Give Unto Others As You Would Have Them Give Unto You

It’s a key part of the human condition: Christmas and the end of the year always inspires a bit of soul-searching. And in the 21st century, that soul-searching is as political as it is personal.
 
So this year, as sure as Christmas pudding, the anti-consumerist Australia Institute has released a survey suggesting most Christmas presents are a waste of money, resources and time: “millions of unused foot spas require enormous amounts of resources”.
 
Better to reject what the Australia Institute’s executive director, Richard Denniss, calls the “growing culture of obligatory giving”.
 
This Christmas, scepticism does have a strand of scholarship on side. Economists have claimed that, at the very least, gift giving appears to be highly inefficient – rarely does a recipient value their gift as much as the giver paid.
 
Obviously, we know what we want better than others do. So we never manage to buy each other quite the right present.
 
In a famous paper, now nearly two decades old but trotted out every holiday season, the economist Joel Waldfogel argued Christmas constituted a major “deadweight loss” – we were all poorer for having indulged in the Christmas spirit.
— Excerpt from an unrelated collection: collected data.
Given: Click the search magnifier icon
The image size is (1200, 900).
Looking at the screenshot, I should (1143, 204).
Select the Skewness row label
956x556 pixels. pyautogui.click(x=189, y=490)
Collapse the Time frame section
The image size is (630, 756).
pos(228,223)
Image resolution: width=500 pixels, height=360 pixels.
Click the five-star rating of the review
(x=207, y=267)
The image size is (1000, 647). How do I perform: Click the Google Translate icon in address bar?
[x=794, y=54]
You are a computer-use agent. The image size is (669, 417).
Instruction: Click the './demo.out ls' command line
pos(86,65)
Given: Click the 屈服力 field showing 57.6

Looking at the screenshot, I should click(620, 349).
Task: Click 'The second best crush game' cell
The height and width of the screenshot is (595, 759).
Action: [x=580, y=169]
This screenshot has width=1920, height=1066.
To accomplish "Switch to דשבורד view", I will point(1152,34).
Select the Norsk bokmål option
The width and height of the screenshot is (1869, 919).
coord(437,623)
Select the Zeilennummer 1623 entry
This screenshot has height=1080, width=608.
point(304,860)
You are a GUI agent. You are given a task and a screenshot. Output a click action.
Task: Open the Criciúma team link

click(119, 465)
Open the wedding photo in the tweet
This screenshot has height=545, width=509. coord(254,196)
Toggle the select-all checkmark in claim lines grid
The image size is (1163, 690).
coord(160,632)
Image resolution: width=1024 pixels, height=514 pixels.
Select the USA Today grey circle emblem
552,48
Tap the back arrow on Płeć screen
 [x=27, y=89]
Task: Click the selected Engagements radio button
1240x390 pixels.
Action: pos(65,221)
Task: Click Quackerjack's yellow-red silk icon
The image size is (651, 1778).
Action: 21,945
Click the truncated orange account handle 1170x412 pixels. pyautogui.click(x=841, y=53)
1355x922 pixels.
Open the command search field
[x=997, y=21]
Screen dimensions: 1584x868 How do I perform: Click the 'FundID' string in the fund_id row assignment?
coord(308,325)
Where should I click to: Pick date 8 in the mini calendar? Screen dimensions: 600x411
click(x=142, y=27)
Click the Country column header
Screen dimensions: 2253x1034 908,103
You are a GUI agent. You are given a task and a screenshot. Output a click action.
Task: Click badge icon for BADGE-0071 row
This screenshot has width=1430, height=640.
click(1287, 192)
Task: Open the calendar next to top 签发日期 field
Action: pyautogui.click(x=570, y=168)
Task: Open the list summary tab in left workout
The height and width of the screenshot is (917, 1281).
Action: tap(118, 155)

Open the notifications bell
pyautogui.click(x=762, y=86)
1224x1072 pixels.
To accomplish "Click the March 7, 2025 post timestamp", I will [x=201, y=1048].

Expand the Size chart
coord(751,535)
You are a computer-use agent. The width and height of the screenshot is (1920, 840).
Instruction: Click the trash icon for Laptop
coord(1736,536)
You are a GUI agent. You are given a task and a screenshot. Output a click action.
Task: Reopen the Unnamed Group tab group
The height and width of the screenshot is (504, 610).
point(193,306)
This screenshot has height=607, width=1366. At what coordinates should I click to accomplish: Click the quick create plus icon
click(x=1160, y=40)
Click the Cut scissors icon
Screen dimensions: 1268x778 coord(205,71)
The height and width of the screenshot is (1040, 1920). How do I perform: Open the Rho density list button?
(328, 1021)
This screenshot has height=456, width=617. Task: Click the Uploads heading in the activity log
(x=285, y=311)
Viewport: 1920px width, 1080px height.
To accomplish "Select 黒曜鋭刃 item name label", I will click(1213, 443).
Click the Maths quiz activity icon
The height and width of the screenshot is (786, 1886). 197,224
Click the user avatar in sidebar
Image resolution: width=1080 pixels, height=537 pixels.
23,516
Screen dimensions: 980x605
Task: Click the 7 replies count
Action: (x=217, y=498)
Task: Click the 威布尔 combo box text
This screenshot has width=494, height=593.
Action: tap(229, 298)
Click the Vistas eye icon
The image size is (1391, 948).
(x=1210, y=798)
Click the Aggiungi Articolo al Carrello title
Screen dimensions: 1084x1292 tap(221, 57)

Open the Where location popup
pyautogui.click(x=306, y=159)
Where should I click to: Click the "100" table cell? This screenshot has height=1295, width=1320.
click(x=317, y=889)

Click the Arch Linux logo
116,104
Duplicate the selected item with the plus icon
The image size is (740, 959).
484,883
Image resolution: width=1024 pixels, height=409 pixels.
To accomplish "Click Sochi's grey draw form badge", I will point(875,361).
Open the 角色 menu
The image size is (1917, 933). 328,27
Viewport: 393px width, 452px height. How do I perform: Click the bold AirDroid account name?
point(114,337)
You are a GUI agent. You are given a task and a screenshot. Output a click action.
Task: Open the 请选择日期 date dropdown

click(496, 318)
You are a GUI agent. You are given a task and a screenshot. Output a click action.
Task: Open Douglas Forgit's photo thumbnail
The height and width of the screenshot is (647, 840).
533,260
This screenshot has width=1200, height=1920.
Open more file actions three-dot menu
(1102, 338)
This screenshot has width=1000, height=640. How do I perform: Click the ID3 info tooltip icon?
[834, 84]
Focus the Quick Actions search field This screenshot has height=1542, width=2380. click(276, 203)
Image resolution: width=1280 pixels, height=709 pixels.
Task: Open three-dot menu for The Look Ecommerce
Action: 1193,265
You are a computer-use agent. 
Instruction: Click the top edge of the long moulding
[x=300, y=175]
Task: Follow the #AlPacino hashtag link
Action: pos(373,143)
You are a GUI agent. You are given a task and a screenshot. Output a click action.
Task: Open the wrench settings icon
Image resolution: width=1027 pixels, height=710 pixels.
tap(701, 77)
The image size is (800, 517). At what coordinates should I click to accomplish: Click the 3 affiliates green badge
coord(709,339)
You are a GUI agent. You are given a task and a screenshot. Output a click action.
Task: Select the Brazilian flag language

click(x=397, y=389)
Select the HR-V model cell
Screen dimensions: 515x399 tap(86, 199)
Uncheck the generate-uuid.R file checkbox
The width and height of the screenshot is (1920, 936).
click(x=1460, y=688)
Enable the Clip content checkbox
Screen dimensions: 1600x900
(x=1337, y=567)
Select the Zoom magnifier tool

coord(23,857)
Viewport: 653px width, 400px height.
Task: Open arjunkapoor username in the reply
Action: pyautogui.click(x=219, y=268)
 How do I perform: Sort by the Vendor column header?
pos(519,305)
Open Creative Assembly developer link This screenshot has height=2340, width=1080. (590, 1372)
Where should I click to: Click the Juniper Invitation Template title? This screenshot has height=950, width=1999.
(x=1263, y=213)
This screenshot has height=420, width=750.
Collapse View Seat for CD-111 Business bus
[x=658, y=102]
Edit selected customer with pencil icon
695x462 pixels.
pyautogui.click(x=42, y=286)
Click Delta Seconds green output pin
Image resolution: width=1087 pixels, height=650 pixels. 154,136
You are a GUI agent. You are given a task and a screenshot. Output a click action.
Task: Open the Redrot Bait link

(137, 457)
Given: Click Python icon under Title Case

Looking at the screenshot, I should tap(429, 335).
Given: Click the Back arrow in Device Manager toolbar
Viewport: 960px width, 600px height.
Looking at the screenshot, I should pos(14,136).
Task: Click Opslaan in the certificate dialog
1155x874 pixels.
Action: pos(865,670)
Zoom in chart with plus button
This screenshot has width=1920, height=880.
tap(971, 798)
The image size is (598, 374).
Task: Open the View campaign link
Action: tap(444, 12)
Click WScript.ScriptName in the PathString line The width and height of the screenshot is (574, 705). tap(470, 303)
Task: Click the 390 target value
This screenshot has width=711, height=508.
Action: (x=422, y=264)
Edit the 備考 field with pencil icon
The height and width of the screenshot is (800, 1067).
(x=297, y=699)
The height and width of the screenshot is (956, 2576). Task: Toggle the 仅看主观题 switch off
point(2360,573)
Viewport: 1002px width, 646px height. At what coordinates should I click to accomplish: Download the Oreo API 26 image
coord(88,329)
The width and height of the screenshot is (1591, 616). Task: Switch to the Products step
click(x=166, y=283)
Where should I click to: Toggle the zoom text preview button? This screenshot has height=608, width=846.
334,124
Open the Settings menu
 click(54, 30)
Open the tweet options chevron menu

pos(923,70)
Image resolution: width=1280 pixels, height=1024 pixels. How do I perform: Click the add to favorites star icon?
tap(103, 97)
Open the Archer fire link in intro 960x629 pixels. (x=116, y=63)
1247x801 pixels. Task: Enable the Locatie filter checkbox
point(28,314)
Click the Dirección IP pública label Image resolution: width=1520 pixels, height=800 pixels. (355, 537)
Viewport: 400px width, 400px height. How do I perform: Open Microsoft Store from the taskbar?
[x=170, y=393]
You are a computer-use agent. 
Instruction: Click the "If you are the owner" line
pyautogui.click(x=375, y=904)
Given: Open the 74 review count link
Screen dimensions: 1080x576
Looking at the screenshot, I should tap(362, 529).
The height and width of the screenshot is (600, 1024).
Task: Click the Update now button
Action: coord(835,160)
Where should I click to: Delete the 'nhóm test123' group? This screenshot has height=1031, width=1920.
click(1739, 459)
It’s now a book: Scroogenomics.
 
One could respond to Scrooge and the Australia Institute that gift vouchers or cash might be a solution to this apparent dilemma.
 
It’s hardly romantic, but if holiday makers were serious about cutting down the deadweight loss of Christmas, then bank transfers would probably be best. No need for environmentally unfriendly cards either, with an email notifying the recipient of an incoming money transfer.
 
But we don’t just email each other receipts at Christmas. The idea that Christmas is really just an enormous waste of money and resources would make sense if it was simply a transfer designed to increase aggregate financial wealth.
 
But gifts are in the giving. Tallying up the relative value of items exchanged misses the whole point of gifts. Gifts are a mechanism we use to convey private information about the closeness of our relationship with each other. The better the gift, the better the relationship.
 
Waldfogel found the closer the giver is to the recipient, the more efficient their gift buying. (He also confirmed that aunts and uncles are bad at giving high-value gifts.)
 
So maybe giving a loved one a foot spa, despite the cost, waste and how rarely it gets used, actually fulfils a real function – to signal you want that loved one to relax and look after themselves.
 
It may seem like those millions of foot spas are wasted – it’s not clear where the Australia Institute got the “millions” figure from – but the promotion of our interpersonal relationships may be well worth the money.
 
The Australia Institute recommended that instead of giving unwanted gifts, we could instead donate to charity on each other’s behalf. Oxfam offers gift cards that purport to donate goats or sheep or buffalo or seeds to someone in the developing world.
 
Read the fine print. Oxfam are careful to say that just because the card has a photo of a goat, no goats may be exchanged – “your donation might also be covering the cost of buying a goat or the cost of something else . . . tracking each individual item and the community it goes to would be expensive.”
 
In other words, the money may be used for something goat-related, or just for general development. Probably better that than a surfeit of unneeded goats dumped in sub-Saharan Africa.
 
But it’s Christmas. Think of what you’re signalling. Gifts should be about what the recipient wants, not about the giver’s compassion for development.
 
So if the recipient finds donations endearing, then great, and we can only hope your money is deployed effectively. But if not, then donate to charity in your own name later. Christmas gifts are not an ideal medium for broadcasting your conspicuous compassion for the third world.
 
Christmas gifts should be a statement about the strength of our relationships, not a statement about our personal politics.